Chamaecyparis obtusa 'Nana' / dwarf Hinoki Cypress

Chamaecyparis obtusa 'Nana' is the very desirable class dwarf Hinoki cypress that is actually harder to locate in the nursery trade than one would think. Over the decades, nurseries have taken the strongest cuttings for propagation essentially creating a faster growing clone that they market under the same name.

A proper Ch. obtusa 'Nana' is a true dwarf with dense, dark, blackish-green cup-shaped sprays of foliage growing with tight, narrowly globose form that over time will "open up," becoming more conical with age. After 10 years, a mature specimen will measure 6 to 8 inches (15 - 20 cm) tall and 5 - 6 inches (12 - 15 cm) wide, an annual growth rate of only about 0.5 inch (less than 1 cm).

This is a very old cultivar that originated in Japan long ago. P.F. van Siebold is credited for introducing the plant to Europe via Leiden, The Netherlands in the 1860s.
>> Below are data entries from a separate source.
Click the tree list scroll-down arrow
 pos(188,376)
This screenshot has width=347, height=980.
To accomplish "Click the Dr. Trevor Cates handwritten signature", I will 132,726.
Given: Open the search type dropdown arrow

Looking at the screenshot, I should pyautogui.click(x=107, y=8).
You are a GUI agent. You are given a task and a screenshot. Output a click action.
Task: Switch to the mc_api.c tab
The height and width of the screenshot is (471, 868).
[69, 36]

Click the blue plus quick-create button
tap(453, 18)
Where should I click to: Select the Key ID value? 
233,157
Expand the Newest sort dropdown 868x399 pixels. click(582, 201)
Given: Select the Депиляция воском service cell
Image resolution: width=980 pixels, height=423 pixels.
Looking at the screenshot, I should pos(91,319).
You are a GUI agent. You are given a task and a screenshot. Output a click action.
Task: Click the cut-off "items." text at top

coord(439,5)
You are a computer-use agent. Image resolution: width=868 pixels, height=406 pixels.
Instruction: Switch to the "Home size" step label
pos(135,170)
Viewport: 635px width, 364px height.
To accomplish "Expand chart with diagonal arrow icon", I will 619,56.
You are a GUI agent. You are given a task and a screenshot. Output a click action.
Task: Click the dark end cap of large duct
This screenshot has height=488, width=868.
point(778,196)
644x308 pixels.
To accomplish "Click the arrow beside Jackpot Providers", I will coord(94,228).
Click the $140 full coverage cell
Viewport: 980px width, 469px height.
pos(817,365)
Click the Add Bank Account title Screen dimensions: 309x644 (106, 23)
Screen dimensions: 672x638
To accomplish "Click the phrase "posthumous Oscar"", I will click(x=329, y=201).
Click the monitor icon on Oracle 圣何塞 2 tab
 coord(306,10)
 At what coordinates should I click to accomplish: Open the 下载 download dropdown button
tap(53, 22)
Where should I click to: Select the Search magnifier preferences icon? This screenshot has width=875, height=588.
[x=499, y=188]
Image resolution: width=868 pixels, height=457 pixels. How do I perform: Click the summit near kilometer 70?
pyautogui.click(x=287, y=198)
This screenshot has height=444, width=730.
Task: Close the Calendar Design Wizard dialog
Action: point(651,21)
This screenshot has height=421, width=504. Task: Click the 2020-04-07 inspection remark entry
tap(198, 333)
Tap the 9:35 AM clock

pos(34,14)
Chamaecyparis obtusa 'Nana' Approximately 30 year old speciman of Chamaecyparis obtusa 'Nana'. Located on North side of house has survived Michigan winter with no damage.
Photo by Dennis Groh
Chamaecyparis obtusa 'Nana' Green Industry Images Copyrighted Photo; Donated by Ernie Wiegand.
Photo by Ernie Wiegand
Chamaecyparis obtusa 'Nana'
Photo by Don Levesque

Comments

Nancy Eisnaugle

My dwarf chamaecyparis obtuse "Nana" is planted in a bed which gets sun from dawn until about 1 pm (EST zone) and got "nipped" last winter by the cold weather. Columbus, Ohio often gets slightly below zero but not for long. Over the summer, the brown spots died out and the shrub is mainly green again. Question: how to protect it this coming winter?

David Olszyk

Hi Nancy ... this species is extremely hardy (to at least -20ºF). Internally browning by early fall is part of the normal growth cycle. Some people in zones 2 and 3 try to push the limits by wrapping their plants in burlap and tucking in a heat lamp, but I'm not sure that's the issue if you're only getting slightly sub-zero.